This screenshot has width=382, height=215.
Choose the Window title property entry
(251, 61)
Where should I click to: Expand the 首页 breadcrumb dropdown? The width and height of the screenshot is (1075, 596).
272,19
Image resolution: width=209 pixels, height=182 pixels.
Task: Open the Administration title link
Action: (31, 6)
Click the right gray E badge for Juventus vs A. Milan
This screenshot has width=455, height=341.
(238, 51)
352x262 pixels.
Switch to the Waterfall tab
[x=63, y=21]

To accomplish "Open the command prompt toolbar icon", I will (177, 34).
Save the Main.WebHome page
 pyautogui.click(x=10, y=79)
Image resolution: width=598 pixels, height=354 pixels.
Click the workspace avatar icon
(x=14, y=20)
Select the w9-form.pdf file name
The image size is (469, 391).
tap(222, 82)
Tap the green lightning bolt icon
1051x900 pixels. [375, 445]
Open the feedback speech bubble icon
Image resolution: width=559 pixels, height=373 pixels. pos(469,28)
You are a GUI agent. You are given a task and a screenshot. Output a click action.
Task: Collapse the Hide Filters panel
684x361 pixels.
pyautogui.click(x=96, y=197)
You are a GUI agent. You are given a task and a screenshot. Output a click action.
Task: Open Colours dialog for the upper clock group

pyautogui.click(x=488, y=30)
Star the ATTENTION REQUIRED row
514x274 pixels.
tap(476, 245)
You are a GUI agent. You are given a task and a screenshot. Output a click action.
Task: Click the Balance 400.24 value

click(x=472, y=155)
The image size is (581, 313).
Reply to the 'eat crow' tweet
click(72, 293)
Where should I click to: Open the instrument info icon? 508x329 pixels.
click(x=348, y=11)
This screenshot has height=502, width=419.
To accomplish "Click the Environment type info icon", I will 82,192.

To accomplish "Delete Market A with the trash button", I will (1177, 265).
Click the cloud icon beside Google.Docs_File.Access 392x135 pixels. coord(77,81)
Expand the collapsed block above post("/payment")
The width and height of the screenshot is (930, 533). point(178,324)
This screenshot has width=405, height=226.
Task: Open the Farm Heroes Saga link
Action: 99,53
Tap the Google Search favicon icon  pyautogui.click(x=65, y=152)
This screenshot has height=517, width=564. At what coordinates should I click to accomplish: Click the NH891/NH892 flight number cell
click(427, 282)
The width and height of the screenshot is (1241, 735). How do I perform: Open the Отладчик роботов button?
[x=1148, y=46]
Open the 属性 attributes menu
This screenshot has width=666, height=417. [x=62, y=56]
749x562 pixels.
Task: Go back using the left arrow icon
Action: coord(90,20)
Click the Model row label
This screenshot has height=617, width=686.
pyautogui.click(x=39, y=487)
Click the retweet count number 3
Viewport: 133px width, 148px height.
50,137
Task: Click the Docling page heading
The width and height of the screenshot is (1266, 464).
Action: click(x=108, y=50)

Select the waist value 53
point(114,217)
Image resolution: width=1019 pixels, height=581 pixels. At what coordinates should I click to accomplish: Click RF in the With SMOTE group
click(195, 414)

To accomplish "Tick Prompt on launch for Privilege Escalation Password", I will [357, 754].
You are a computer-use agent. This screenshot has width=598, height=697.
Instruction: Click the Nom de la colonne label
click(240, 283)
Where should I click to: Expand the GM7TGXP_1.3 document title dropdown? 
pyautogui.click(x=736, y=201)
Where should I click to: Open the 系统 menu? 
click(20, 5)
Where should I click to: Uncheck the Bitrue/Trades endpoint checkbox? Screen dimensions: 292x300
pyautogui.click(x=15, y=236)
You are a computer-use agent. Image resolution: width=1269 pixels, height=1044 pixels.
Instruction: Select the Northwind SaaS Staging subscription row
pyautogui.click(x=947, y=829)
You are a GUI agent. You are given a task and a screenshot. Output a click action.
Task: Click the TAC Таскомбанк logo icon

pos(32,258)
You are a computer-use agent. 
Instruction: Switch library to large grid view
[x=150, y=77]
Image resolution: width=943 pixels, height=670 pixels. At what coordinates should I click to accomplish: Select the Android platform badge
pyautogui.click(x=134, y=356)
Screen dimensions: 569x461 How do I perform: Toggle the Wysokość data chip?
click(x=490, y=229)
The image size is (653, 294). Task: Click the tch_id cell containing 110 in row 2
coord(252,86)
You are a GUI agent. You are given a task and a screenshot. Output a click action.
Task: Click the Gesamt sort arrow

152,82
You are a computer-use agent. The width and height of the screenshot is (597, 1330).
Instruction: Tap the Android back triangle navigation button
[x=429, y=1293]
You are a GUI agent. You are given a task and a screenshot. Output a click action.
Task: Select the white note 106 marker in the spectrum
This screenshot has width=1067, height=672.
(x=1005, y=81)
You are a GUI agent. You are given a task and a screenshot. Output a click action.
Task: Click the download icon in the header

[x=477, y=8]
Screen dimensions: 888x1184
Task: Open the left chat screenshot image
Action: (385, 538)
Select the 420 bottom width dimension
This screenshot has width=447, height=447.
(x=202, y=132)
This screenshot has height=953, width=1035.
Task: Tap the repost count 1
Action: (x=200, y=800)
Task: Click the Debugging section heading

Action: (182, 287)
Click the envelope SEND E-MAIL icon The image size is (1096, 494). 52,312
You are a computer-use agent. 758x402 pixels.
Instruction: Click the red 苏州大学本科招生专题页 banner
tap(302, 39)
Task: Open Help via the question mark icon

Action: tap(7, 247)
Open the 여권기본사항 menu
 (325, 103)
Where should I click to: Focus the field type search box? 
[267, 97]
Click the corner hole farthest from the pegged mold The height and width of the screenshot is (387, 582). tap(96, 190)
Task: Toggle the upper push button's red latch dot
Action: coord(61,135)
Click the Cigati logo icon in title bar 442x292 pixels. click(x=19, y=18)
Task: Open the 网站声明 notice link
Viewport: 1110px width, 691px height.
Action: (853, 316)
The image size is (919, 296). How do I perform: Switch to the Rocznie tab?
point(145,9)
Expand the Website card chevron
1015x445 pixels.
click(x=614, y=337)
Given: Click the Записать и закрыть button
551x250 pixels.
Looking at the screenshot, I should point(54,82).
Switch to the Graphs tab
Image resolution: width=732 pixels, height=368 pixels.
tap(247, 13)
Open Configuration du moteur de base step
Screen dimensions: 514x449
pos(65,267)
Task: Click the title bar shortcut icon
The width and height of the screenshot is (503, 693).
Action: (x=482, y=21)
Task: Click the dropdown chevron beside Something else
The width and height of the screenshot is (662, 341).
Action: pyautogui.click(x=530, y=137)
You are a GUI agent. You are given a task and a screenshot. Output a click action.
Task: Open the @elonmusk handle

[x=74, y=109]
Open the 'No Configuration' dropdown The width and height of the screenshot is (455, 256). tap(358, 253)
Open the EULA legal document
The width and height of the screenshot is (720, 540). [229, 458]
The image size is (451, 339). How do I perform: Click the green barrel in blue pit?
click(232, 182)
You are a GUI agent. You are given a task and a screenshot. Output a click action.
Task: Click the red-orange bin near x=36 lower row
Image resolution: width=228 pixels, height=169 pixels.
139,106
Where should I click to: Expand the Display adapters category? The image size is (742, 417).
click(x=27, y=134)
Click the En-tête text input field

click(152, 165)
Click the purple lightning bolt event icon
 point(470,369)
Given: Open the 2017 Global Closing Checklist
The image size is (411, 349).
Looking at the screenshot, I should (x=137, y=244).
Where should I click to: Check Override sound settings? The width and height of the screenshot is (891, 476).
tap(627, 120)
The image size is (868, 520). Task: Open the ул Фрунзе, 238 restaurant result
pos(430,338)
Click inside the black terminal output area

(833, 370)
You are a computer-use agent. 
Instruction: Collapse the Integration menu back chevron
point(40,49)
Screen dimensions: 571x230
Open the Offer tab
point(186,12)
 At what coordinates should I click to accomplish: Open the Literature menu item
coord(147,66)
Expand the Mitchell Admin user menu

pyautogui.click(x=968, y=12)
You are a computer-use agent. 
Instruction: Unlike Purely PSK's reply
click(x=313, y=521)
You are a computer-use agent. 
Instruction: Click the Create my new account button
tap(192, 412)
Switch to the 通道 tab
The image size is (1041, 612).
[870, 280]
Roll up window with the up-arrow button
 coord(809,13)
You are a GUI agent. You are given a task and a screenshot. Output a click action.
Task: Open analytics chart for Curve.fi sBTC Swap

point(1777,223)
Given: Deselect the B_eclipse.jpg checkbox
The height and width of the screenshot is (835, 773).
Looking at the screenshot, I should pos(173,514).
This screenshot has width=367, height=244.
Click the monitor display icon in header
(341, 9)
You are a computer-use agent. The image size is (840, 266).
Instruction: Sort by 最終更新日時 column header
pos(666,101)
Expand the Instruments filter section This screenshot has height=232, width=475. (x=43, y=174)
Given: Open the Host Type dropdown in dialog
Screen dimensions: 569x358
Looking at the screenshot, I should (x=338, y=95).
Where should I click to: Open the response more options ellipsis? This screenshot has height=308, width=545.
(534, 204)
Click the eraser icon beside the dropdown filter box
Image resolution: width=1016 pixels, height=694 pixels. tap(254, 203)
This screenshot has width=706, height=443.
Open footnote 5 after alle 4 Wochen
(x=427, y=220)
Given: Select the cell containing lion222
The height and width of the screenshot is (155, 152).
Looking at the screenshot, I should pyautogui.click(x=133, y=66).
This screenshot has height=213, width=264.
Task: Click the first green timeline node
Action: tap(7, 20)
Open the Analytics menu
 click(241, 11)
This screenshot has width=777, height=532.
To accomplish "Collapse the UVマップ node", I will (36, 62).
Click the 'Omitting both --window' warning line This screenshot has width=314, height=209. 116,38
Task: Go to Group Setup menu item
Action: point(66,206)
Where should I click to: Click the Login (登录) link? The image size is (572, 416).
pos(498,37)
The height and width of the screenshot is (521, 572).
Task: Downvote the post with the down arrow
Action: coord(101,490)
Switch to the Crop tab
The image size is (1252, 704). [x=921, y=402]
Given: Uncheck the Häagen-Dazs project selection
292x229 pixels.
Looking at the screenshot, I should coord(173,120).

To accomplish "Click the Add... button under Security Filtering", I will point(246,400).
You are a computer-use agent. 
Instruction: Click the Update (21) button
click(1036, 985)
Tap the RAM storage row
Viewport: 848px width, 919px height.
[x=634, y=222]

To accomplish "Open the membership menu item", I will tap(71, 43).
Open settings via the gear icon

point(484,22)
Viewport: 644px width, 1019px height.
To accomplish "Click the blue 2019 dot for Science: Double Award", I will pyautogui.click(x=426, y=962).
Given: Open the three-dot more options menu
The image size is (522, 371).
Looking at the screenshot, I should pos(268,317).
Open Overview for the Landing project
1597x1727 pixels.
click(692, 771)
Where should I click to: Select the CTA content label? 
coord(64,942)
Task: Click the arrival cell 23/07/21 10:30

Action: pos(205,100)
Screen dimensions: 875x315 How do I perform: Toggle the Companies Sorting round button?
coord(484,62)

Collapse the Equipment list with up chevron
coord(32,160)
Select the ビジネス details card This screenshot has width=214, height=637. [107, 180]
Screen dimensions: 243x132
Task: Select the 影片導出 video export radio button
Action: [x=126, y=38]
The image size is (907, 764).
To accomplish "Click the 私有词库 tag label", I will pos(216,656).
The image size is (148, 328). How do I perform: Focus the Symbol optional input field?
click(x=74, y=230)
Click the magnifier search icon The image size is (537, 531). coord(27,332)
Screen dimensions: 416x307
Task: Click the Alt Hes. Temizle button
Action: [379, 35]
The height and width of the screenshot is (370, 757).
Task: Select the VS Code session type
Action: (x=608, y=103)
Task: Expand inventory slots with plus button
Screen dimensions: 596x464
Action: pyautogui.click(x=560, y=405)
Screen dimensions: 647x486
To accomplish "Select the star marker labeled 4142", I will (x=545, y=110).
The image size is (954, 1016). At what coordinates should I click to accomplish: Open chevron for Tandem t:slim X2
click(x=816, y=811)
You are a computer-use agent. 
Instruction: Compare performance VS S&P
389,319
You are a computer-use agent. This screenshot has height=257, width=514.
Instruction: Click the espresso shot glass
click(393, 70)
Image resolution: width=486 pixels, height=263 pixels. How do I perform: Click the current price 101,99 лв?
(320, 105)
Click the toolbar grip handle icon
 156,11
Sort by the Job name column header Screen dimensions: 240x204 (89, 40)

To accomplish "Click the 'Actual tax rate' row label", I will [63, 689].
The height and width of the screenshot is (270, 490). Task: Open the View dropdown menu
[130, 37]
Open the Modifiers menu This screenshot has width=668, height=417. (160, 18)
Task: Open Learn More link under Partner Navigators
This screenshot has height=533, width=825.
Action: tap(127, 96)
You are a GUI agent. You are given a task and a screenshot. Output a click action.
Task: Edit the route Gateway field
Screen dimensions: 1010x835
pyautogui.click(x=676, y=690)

> _Task_: Quote exactly the first line of the data and every line after it through the one holding "Task: Collapse the Hide Filters panel".

> _Written response_:
This screenshot has width=382, height=215.
Choose the Window title property entry
(251, 61)
Where should I click to: Expand the 首页 breadcrumb dropdown? The width and height of the screenshot is (1075, 596).
272,19
Image resolution: width=209 pixels, height=182 pixels.
Task: Open the Administration title link
Action: (31, 6)
Click the right gray E badge for Juventus vs A. Milan
This screenshot has width=455, height=341.
(238, 51)
352x262 pixels.
Switch to the Waterfall tab
[x=63, y=21]

To accomplish "Open the command prompt toolbar icon", I will (177, 34).
Save the Main.WebHome page
 pyautogui.click(x=10, y=79)
Image resolution: width=598 pixels, height=354 pixels.
Click the workspace avatar icon
(x=14, y=20)
Select the w9-form.pdf file name
The image size is (469, 391).
tap(222, 82)
Tap the green lightning bolt icon
1051x900 pixels. [375, 445]
Open the feedback speech bubble icon
Image resolution: width=559 pixels, height=373 pixels. pos(469,28)
You are a GUI agent. You are given a task and a screenshot. Output a click action.
Task: Collapse the Hide Filters panel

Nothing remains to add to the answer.